We appreciate the attention and interest shown by the authors of the letter regarding our recently published article.1 We value all efforts made in enriching academic debate, particularly in a field as dynamic as that of irritable bowel syndrome (IBS).
However, we believe it is appropriate to clarify and respond to various observations put forth, and do so constructively, defending the methodology employed in our study. Concerning the clinical characterization of the study participants, we described the diagnostic criteria applied to the patients with IBS (Rome IV criteria) and the exclusion criteria implemented for the controls in the Methods section. We understand that the “absence of disease” is not equivalent to an absolute health status, but in the context of observational studies, said definition responds to widely accepted operative criteria in disorders of gut-brain interaction. It is important to remember that IBS is not an exclusion diagnosis, but rather an entity that is defined by the presence of “positive symptoms”, in the absence of alarm symptoms. Without a doubt, there is currently no precise definition of “healthy controls” in IBS and is something that needs to be worked on.2
Regarding the terminology employed to describe “dietary characteristics”, we consider that the intake of macronutrients and micronutrients is indeed an integral part of the dietary profile. Negating their value by not including specific food patterns, types of sugar, or “trigger foods” fails to recognize the usefulness of objective nutritional analyses, especially in contexts in which there are still no local validated databases, as occurs with the exact FODMAP content in Mexican foods. In the same way, the qualitative analysis of FODMAPs was carried out transparently and was duly contextualized. It is striking that the validity of this strategy is criticized, without providing viable methodological alternatives or direct evidence in a local population. The only such reference corresponds to a general review, not a specific validation in the Mexican environment.

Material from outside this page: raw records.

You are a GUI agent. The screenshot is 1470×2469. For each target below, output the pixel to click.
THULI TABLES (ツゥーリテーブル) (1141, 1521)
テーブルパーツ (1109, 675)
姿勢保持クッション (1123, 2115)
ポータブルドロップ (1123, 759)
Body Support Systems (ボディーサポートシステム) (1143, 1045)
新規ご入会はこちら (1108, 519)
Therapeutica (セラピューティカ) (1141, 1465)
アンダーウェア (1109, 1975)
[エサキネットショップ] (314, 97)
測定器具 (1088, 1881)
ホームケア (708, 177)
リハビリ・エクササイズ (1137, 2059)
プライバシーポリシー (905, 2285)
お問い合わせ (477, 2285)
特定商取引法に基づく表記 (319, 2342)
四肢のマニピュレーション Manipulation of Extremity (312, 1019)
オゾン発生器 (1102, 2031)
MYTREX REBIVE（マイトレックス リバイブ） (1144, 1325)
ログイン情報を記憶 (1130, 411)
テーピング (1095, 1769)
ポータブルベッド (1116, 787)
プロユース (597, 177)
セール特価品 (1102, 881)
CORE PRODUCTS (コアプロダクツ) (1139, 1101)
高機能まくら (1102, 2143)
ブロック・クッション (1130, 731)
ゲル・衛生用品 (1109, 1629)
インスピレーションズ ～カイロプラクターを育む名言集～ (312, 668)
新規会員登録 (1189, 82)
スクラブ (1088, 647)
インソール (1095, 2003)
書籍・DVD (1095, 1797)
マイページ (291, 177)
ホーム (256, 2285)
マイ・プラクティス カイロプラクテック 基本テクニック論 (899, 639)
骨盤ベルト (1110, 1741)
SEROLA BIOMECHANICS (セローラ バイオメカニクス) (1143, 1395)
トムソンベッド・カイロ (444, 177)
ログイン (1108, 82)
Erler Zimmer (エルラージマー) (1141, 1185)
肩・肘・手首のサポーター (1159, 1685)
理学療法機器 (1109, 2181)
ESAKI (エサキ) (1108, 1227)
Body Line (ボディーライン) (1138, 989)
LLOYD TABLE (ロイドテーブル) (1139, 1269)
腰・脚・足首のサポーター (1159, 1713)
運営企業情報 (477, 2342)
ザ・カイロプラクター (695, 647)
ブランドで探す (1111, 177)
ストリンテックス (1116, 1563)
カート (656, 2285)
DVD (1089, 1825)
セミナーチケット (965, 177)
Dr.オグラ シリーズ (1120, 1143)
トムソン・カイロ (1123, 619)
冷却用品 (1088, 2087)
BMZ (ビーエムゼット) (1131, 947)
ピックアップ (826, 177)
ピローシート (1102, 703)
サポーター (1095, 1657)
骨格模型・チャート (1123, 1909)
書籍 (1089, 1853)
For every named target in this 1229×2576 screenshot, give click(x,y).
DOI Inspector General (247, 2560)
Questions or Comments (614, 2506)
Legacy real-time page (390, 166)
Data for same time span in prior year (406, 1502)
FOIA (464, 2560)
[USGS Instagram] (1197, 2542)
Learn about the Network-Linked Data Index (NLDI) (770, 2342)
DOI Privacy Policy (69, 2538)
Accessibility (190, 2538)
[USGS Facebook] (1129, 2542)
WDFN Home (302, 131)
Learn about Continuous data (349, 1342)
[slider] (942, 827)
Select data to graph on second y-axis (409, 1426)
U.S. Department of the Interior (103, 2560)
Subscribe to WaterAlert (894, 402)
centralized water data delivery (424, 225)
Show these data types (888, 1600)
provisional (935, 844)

On the other hand, we recognize that the differences between groups in variables, such as age or body mass index, are possible sources of bias and we appreciate the observation. As to the volunteer recruitment procedure, it was carried out in strict adherence to ethics norms, with informed consent and no compensation, as stated in the principles of the Declaration of Helsinki. Any suggestion of coercion is unfounded and unfortunate.
Finally, we share the interest in exploring aspects, such as eating disorders, in this population, but that was beyond the scope of our study, which focused on comparing general intake profiles. Including multiple clinical, psychologic, and social dimensions in a single design may be ideal but is not always feasible or methodologically adequate. Our agreement as to the relevance of the relationship between eating disorders and IBS is demonstrated by the recent evaluation of said association by our working group.3 With respect to sample size, it was clearly a limitation of our study, as was the tool utilized and the age differences between groups, all of which we stated at the end of the manuscript.
In conclusion, we appreciate all constructive criticism, but we emphasize the importance of making pertinent observations, based on a thorough reading of the manuscript and with relevant references. Opinions or generalizations that lack robust evidence must be clearly distinguished from rigorous scientific analysis.